• _DATA UNDER STUDY_
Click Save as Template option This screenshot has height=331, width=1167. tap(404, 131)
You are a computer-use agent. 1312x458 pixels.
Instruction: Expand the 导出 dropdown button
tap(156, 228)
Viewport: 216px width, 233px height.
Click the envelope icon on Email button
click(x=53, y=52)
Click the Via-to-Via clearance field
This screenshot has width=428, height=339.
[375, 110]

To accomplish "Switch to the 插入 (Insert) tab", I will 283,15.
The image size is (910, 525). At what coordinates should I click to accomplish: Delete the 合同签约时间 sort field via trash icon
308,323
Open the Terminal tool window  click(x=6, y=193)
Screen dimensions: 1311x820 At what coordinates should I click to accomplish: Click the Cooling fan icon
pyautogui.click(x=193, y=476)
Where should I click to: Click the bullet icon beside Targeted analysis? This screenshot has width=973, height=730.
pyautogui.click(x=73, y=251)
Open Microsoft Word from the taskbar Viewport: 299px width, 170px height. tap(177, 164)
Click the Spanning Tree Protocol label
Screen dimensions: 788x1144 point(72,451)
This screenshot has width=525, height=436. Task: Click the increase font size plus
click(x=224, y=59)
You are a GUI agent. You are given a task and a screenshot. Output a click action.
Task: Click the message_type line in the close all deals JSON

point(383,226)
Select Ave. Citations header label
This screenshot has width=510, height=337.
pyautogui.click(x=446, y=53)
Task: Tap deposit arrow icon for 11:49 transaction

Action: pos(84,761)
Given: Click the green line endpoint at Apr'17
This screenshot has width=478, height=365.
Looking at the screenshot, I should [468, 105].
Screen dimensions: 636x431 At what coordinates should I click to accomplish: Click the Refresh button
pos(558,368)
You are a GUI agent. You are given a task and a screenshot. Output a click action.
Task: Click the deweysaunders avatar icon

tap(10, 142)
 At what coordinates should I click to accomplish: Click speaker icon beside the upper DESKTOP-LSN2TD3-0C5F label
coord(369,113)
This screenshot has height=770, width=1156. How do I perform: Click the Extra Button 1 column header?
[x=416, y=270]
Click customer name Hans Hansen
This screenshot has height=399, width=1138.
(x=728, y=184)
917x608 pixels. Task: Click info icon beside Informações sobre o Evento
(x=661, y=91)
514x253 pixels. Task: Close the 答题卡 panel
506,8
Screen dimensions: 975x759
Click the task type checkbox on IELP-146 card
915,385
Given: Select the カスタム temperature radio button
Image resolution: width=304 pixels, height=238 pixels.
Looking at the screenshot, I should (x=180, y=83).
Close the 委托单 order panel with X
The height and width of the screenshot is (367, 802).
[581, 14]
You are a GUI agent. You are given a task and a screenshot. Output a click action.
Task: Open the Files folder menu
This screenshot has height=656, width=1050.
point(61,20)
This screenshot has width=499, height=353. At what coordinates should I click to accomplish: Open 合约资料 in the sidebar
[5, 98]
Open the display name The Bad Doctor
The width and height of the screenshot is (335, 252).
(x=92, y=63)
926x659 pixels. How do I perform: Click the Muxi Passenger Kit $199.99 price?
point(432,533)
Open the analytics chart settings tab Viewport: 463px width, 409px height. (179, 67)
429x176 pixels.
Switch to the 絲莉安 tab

• _AIM OF THE EXERCISE_
Could you copy out all of the records above exactly?

• _RESPONSE FOR THIS EXERCISE_
Click Save as Template option This screenshot has height=331, width=1167. tap(404, 131)
You are a computer-use agent. 1312x458 pixels.
Instruction: Expand the 导出 dropdown button
tap(156, 228)
Viewport: 216px width, 233px height.
Click the envelope icon on Email button
click(x=53, y=52)
Click the Via-to-Via clearance field
This screenshot has width=428, height=339.
[375, 110]

To accomplish "Switch to the 插入 (Insert) tab", I will 283,15.
The image size is (910, 525). At what coordinates should I click to accomplish: Delete the 合同签约时间 sort field via trash icon
308,323
Open the Terminal tool window  click(x=6, y=193)
Screen dimensions: 1311x820 At what coordinates should I click to accomplish: Click the Cooling fan icon
pyautogui.click(x=193, y=476)
Where should I click to: Click the bullet icon beside Targeted analysis? This screenshot has width=973, height=730.
pyautogui.click(x=73, y=251)
Open Microsoft Word from the taskbar Viewport: 299px width, 170px height. tap(177, 164)
Click the Spanning Tree Protocol label
Screen dimensions: 788x1144 point(72,451)
This screenshot has width=525, height=436. Task: Click the increase font size plus
click(x=224, y=59)
You are a GUI agent. You are given a task and a screenshot. Output a click action.
Task: Click the message_type line in the close all deals JSON

point(383,226)
Select Ave. Citations header label
This screenshot has width=510, height=337.
pyautogui.click(x=446, y=53)
Task: Tap deposit arrow icon for 11:49 transaction

Action: pos(84,761)
Given: Click the green line endpoint at Apr'17
This screenshot has width=478, height=365.
Looking at the screenshot, I should [468, 105].
Screen dimensions: 636x431 At what coordinates should I click to accomplish: Click the Refresh button
pos(558,368)
You are a GUI agent. You are given a task and a screenshot. Output a click action.
Task: Click the deweysaunders avatar icon

tap(10, 142)
 At what coordinates should I click to accomplish: Click speaker icon beside the upper DESKTOP-LSN2TD3-0C5F label
coord(369,113)
This screenshot has height=770, width=1156. How do I perform: Click the Extra Button 1 column header?
[x=416, y=270]
Click customer name Hans Hansen
This screenshot has height=399, width=1138.
(x=728, y=184)
917x608 pixels. Task: Click info icon beside Informações sobre o Evento
(x=661, y=91)
514x253 pixels. Task: Close the 答题卡 panel
506,8
Screen dimensions: 975x759
Click the task type checkbox on IELP-146 card
915,385
Given: Select the カスタム temperature radio button
Image resolution: width=304 pixels, height=238 pixels.
Looking at the screenshot, I should (x=180, y=83).
Close the 委托单 order panel with X
The height and width of the screenshot is (367, 802).
[581, 14]
You are a GUI agent. You are given a task and a screenshot. Output a click action.
Task: Open the Files folder menu
This screenshot has height=656, width=1050.
point(61,20)
This screenshot has width=499, height=353. At what coordinates should I click to accomplish: Open 合约资料 in the sidebar
[5, 98]
Open the display name The Bad Doctor
The width and height of the screenshot is (335, 252).
(x=92, y=63)
926x659 pixels. How do I perform: Click the Muxi Passenger Kit $199.99 price?
point(432,533)
Open the analytics chart settings tab Viewport: 463px width, 409px height. (179, 67)
429x176 pixels.
Switch to the 絲莉安 tab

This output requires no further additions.